The company, which aims to cross $1 billion in revenues by 2015, has chalked out a growth plan, which will be driven by category expansion and strengthening of its distribution network across cities. In some years, it also plans to get into high margin categories like apparel and lifestyle. The company, however, feels it is too early to look into the future. "It may be too early to get into the details of our future plans," said Sachin Bansal, co-founder and chief executive officer of Flipkart. "Though digital delivery is definitely a space we are looking at seriously, we are yet to decide the way forward for verticals such as ebooks."

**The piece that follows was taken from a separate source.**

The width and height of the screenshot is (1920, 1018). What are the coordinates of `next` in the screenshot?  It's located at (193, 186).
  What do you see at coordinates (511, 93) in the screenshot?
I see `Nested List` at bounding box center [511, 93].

The Bangalore-based company, started by IIT Delhi graduates Sachin Bansal and Binny Bansal in 2007, ships 30,000 products every day and its average ticket price has risen to R2,500 in the past five years from R1,000, primarily driven by sales of consumer electronics goods.
Flipkart, in which private equity funds Accel Partners and Tiger Global Management have collectively invested $150 million, also launched a digital music portal Flyte in February. The portal, now, delivers 8,000 downloads a day.
But ebooks could be a different proposition altogether. Though the segment is growing at 60-70% globally with online retail giant Amazon selling more digital books than paperbacks, Indian readers still prefer the smell of the paper and the sight of the printed word. The dearth of affordable ebook readers and lack of awareness could be other challenges for digital publishers.
According to industry estimates, Amazon's ereader Kindle, which was launched in India in October last year at R18,000, has managed to sell only 2,000 units until now.
Consultants, however, say that Flipkart is better placed as an ebook seller. "Online booksellers have a higher propensity to sell ebooks because they already have a captive customer base who are interested in books and are transacting online; hence, this is an extension of their portfolio," said Pragya Singh, principal consultant (retail) at Technopak Advisors.
"Also, online stores don't have to necessarily enter the hardware market for this purpose. They can work out arrangements with device manufacturers that integrate the online platform on their products," she added.
A 2010 report by market research company Forrester indicates, though US will lead the demand for ebooks with sales over $500 million, the dynamics for higher growth lies in consumer markets like India, China and Brazil. With more than 15,000 publishing houses and a rapidly growing internet base, India has a huge potential for ebooks.
"Ebooks will not eliminate the paperback market, but create new avenues and formats for publishers," said Technopark's Singh. "They will need to get positioned as content providers across multiple media and multiple platforms."